>> start

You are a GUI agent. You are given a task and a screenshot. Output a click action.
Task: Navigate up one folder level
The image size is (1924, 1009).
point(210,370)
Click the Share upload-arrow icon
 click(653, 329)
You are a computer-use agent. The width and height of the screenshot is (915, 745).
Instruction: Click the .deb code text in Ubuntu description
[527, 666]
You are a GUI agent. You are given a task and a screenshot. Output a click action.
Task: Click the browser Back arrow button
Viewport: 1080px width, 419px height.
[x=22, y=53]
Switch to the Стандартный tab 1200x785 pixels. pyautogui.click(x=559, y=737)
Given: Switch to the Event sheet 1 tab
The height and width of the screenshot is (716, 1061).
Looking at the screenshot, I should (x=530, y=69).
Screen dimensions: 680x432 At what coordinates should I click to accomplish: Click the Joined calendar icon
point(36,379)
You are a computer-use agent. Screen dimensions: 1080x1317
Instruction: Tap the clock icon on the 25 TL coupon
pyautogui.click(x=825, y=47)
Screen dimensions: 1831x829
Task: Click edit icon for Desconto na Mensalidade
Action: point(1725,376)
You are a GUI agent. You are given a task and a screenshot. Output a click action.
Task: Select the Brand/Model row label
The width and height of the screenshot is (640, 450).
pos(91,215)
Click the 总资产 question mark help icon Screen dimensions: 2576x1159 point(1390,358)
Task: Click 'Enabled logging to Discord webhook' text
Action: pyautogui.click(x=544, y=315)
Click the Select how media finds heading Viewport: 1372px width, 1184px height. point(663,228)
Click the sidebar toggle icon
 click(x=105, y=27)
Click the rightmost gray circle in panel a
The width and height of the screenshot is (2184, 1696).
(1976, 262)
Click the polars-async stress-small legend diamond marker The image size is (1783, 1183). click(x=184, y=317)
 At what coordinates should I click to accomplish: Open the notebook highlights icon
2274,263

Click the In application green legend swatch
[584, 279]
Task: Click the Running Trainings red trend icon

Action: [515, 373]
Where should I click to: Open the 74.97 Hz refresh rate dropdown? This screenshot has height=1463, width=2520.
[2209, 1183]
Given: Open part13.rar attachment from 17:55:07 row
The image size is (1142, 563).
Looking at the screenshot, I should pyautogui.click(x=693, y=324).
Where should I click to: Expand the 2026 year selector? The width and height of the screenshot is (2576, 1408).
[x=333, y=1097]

>> end

Convert the lines above into a Markdown table with two columns, No. and Line. Put one line in each row, numbered in order, and leave out blank lines.

Completed exercise:
| No. | Line |
|---|---|
| 1 | You are a GUI agent. You are given a task and a screenshot. Output a click action. |
| 2 | Task: Navigate up one folder level |
| 3 | The image size is (1924, 1009). |
| 4 | point(210,370) |
| 5 | Click the Share upload-arrow icon |
| 6 |  click(653, 329) |
| 7 | You are a computer-use agent. The width and height of the screenshot is (915, 745). |
| 8 | Instruction: Click the .deb code text in Ubuntu description |
| 9 | [527, 666] |
| 10 | You are a GUI agent. You are given a task and a screenshot. Output a click action. |
| 11 | Task: Click the browser Back arrow button |
| 12 | Viewport: 1080px width, 419px height. |
| 13 | [x=22, y=53] |
| 14 | Switch to the Стандартный tab 1200x785 pixels. pyautogui.click(x=559, y=737) |
| 15 | Given: Switch to the Event sheet 1 tab |
| 16 | The height and width of the screenshot is (716, 1061). |
| 17 | Looking at the screenshot, I should (x=530, y=69). |
| 18 | Screen dimensions: 680x432 At what coordinates should I click to accomplish: Click the Joined calendar icon |
| 19 | point(36,379) |
| 20 | You are a computer-use agent. Screen dimensions: 1080x1317 |
| 21 | Instruction: Tap the clock icon on the 25 TL coupon |
| 22 | pyautogui.click(x=825, y=47) |
| 23 | Screen dimensions: 1831x829 |
| 24 | Task: Click edit icon for Desconto na Mensalidade |
| 25 | Action: point(1725,376) |
| 26 | You are a GUI agent. You are given a task and a screenshot. Output a click action. |
| 27 | Task: Select the Brand/Model row label |
| 28 | The width and height of the screenshot is (640, 450). |
| 29 | pos(91,215) |
| 30 | Click the 总资产 question mark help icon Screen dimensions: 2576x1159 point(1390,358) |
| 31 | Task: Click 'Enabled logging to Discord webhook' text |
| 32 | Action: pyautogui.click(x=544, y=315) |
| 33 | Click the Select how media finds heading Viewport: 1372px width, 1184px height. point(663,228) |
| 34 | Click the sidebar toggle icon |
| 35 |  click(x=105, y=27) |
| 36 | Click the rightmost gray circle in panel a |
| 37 | The width and height of the screenshot is (2184, 1696). |
| 38 | (1976, 262) |
| 39 | Click the polars-async stress-small legend diamond marker The image size is (1783, 1183). click(x=184, y=317) |
| 40 |  At what coordinates should I click to accomplish: Open the notebook highlights icon |
| 41 | 2274,263 |
| 42 | Click the In application green legend swatch |
| 43 | [584, 279] |
| 44 | Task: Click the Running Trainings red trend icon |
| 45 | Action: [515, 373] |
| 46 | Where should I click to: Open the 74.97 Hz refresh rate dropdown? This screenshot has height=1463, width=2520. |
| 47 | [2209, 1183] |
| 48 | Given: Open part13.rar attachment from 17:55:07 row |
| 49 | The image size is (1142, 563). |
| 50 | Looking at the screenshot, I should pyautogui.click(x=693, y=324). |
| 51 | Where should I click to: Expand the 2026 year selector? The width and height of the screenshot is (2576, 1408). |
| 52 | [x=333, y=1097] |